Thanks for checking it out.


----------



## mwm5053 (Feb 27, 2010)

daddymunster said:


> *Decorative Inlay Patterns for Custom Hardwood Inlays*
> 
> *"Every beauty which is seen here by persons of perception resembles more than anything else that celestial source from which we all come."*
> *Michelangelo…Italian Sculptor, painter, architect, engineer, and poet (1475-1564)*
> ...


that was awesome, what an inspiration thanks for posting. I gotta get into inlays.


----------



## TopamaxSurvivor (May 2, 2008)

daddymunster said:


> *Decorative Inlay Patterns for Custom Hardwood Inlays*
> 
> *"Every beauty which is seen here by persons of perception resembles more than anything else that celestial source from which we all come."*
> *Michelangelo…Italian Sculptor, painter, architect, engineer, and poet (1475-1564)*
> ...


You always have interesting and useful posts, thanks, Unfortunately I have been playing hooky with too much work at the same time lately. Maybe I can catch up on some of your posts ;-))


----------



## daddymunster (Feb 23, 2010)

daddymunster said:


> *Decorative Inlay Patterns for Custom Hardwood Inlays*
> 
> *"Every beauty which is seen here by persons of perception resembles more than anything else that celestial source from which we all come."*
> *Michelangelo…Italian Sculptor, painter, architect, engineer, and poet (1475-1564)*
> ...


TopamaxSurvivor…

Always welcome.
I know what you mean…been playing hooky here too.

Your quote is spot on…

-"some old things are lovely, warm still with life … of the forgotten men who made them." - D.H. Lawrence


----------



## daddymunster (Feb 23, 2010)

*Custom Inlay Designs for Arts and Crafts Woodworking*

*"Some old things are lovely, warm still with life … of the forgotten men who made them."
D.H. Lawrence…(1885-1930) English novelist, poet, essayist.*


*Custom Inlay Designs*
Custom inlay designs are found throughout the facade of the Santa Maria del Fiore Cathedral (Duomo) in Florence, Italy. As a woodworker who enjoys creating various forms of wood inlay, I felt the urgency to capture the custom inlay designs that this spectacular church offers. The photograph clearly reveals a well thought out and beautifully balanced marble inlay pattern. The contrasting marble colors and varying geometric shapes invite one eye's to pan across the design to understand the simple complexities of this elegant inlay border. As a trained woodworker, I find myself also listening to the thoughts of the skilled craftsmen who created these custom inlay designs back in the 1870's. Perhaps these artisans were somehow inspired by other men such as Leonardo da Vinci and Michelangelo who had lived in Florence centuries ago.

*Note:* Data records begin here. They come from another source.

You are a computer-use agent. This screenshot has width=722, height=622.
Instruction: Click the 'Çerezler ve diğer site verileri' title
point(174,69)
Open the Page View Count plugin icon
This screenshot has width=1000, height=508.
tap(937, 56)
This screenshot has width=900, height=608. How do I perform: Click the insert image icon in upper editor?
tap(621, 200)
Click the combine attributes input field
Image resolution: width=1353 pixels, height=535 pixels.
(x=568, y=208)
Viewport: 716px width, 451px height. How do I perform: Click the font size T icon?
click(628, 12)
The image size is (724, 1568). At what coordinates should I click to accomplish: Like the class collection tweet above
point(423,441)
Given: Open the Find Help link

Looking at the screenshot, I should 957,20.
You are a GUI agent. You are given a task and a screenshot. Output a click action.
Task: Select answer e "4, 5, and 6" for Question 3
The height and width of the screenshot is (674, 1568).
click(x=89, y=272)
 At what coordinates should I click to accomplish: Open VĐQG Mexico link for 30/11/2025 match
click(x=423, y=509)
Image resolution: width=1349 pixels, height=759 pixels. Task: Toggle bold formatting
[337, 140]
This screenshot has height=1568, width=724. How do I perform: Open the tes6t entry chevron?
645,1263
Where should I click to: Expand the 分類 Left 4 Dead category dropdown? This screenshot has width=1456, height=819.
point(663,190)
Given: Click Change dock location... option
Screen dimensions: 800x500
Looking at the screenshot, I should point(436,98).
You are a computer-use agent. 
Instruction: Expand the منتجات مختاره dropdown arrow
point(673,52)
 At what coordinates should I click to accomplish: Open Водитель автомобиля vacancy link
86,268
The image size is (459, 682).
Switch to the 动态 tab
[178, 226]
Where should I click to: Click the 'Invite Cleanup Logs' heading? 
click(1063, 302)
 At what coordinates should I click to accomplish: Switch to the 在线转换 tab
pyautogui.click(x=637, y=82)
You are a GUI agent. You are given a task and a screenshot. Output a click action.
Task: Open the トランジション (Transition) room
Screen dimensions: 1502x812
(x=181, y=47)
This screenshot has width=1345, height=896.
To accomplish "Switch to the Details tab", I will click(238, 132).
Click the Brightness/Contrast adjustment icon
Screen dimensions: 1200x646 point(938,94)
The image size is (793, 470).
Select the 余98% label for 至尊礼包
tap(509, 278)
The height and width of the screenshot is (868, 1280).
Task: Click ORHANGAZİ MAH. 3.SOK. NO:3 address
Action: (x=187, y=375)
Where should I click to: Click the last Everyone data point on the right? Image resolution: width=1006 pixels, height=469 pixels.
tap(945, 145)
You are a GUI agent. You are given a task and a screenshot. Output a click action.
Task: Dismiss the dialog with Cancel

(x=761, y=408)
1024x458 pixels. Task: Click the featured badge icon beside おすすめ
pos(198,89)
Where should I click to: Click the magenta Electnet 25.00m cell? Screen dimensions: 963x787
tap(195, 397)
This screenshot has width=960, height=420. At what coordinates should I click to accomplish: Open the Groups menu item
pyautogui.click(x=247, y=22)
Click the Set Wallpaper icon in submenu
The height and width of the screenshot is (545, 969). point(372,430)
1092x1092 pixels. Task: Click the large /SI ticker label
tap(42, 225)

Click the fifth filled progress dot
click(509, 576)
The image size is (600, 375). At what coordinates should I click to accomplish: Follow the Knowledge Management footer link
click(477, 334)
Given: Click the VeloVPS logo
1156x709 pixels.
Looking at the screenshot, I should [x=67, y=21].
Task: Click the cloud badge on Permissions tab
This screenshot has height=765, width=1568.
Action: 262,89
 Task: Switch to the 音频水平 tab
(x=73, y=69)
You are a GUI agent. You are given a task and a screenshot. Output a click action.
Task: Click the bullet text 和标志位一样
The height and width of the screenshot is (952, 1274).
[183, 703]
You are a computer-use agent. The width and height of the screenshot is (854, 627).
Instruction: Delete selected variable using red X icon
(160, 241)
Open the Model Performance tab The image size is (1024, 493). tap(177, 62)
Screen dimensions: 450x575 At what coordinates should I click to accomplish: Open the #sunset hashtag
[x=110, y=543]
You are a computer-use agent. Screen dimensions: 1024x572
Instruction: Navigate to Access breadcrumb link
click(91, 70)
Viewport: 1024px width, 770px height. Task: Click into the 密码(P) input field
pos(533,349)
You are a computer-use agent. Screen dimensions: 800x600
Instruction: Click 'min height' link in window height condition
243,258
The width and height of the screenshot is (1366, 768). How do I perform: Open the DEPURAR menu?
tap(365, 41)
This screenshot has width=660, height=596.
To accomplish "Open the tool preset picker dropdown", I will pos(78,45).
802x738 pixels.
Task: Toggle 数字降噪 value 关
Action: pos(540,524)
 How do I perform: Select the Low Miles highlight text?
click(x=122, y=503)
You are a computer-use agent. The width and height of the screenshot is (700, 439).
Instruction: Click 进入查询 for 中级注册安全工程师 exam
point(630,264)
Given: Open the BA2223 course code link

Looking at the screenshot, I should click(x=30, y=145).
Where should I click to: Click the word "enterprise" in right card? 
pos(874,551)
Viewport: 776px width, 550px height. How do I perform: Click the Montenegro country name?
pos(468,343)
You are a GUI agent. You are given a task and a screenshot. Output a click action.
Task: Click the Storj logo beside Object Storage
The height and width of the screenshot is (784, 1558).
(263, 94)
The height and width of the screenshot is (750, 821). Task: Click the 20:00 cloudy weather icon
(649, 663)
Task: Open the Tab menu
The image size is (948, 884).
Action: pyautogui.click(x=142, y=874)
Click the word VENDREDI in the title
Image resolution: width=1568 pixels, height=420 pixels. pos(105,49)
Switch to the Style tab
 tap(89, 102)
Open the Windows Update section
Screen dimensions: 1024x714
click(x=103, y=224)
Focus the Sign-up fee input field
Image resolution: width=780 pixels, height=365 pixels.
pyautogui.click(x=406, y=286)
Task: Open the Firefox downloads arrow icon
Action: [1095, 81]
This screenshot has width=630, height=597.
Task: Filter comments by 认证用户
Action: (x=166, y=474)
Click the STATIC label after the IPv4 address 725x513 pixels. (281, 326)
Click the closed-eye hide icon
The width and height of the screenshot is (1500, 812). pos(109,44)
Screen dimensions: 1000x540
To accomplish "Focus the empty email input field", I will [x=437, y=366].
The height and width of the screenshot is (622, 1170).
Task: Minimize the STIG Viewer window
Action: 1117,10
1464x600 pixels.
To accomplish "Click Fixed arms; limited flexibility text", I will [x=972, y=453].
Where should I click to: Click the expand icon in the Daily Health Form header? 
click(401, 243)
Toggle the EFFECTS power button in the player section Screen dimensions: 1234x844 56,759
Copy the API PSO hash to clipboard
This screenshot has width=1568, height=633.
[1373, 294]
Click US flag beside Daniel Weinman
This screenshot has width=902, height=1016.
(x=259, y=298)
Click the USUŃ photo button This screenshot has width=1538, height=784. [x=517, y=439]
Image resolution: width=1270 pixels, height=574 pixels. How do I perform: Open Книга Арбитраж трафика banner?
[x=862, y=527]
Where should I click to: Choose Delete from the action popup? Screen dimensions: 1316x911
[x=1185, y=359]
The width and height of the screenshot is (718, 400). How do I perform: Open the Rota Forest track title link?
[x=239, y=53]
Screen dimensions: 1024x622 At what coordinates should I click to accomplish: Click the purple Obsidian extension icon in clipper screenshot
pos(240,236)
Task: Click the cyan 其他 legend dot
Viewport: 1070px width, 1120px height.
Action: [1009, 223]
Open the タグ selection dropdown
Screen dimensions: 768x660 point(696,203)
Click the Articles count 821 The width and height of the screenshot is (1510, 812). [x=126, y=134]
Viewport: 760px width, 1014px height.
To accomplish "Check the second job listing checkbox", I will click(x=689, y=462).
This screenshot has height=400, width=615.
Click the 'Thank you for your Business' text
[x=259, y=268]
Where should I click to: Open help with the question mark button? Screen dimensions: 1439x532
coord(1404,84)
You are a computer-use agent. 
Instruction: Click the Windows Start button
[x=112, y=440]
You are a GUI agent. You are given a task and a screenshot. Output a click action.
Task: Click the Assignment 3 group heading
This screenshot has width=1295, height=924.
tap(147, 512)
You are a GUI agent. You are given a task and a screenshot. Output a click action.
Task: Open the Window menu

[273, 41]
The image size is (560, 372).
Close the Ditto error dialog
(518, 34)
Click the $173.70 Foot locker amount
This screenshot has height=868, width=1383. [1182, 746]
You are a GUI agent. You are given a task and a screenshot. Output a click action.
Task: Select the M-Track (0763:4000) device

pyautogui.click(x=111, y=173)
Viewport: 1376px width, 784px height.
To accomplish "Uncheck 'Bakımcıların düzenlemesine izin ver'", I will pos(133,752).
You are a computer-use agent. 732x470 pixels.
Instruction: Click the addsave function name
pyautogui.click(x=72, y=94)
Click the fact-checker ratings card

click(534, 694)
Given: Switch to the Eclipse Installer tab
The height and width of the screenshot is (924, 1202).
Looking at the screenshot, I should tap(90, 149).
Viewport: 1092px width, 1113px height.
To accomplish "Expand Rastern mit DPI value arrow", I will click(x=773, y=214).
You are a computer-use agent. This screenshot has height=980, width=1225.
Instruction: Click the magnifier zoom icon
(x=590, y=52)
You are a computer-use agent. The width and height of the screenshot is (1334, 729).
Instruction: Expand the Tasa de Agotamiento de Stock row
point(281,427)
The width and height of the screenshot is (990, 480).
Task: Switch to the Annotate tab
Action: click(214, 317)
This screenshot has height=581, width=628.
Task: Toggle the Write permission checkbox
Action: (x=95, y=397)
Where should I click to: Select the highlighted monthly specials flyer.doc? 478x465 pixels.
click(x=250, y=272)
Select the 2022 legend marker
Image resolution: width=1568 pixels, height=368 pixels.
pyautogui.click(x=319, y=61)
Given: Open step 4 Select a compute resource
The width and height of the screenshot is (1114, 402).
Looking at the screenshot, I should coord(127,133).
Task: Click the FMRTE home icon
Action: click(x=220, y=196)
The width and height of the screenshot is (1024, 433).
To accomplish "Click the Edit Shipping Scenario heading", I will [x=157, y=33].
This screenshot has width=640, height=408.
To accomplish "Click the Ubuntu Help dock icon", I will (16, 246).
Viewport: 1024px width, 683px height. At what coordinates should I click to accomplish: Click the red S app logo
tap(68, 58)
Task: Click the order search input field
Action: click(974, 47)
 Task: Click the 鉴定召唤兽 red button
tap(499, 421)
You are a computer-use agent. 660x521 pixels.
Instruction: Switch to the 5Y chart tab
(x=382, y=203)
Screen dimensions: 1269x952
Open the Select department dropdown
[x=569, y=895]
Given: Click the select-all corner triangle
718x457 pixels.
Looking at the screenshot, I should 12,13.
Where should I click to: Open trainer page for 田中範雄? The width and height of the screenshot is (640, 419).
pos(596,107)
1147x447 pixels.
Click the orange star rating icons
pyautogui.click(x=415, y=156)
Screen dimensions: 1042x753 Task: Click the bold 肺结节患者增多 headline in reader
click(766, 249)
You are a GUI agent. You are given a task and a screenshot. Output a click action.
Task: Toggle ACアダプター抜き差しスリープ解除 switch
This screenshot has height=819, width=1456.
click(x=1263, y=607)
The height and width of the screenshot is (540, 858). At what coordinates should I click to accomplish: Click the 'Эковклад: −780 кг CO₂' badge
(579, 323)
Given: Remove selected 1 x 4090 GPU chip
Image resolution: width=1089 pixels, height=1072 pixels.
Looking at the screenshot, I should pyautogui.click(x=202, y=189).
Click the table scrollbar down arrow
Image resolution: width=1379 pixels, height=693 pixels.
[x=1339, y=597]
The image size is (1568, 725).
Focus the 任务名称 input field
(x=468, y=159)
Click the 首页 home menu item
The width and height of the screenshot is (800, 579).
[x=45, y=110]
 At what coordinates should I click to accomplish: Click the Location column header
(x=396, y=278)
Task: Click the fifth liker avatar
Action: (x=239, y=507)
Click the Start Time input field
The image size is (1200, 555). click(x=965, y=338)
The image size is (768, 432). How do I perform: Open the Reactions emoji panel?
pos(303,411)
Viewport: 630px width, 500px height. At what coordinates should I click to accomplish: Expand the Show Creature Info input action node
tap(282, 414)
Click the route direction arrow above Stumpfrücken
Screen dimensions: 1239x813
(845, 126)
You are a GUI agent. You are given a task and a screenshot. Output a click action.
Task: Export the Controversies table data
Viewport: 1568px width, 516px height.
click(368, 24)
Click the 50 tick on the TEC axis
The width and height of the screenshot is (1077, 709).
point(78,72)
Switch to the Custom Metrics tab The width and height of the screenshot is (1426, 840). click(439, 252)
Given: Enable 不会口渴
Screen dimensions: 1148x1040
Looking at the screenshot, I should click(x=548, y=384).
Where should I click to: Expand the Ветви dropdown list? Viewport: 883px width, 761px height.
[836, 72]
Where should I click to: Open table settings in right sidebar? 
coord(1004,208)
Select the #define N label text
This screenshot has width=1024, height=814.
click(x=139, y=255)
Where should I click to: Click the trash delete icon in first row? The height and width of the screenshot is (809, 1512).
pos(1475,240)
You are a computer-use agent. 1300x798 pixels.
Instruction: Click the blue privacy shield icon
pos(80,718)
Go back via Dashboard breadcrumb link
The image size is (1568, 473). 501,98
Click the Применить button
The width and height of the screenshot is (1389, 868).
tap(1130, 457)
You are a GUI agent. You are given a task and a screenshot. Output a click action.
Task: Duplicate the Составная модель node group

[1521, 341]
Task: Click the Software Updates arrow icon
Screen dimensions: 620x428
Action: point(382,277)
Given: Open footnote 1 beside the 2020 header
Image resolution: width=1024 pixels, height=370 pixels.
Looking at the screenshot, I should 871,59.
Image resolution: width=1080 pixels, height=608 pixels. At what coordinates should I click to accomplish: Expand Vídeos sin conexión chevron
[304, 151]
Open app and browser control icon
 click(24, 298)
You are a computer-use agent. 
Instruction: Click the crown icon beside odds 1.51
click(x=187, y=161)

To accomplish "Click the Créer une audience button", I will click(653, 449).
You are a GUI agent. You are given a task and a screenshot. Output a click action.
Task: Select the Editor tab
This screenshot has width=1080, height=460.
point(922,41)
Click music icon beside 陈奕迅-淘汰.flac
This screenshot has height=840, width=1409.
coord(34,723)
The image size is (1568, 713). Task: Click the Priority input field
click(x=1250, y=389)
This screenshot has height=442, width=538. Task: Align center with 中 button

Custom inlay designs such as this example reveal years of training and experience. As much as I enjoy the finished product, I would have loved to have witnessed seeing the various colors of marble as they were pulled from their quarries. Moreover, it would have been a joy to see how the apprentices worked alongside the journeyman while learning the craft. One can only imagine how the individual pieces of inlay were cut and fit. As we can see in the photo, all inlays were cut precisely for perfectly tight fitting joints.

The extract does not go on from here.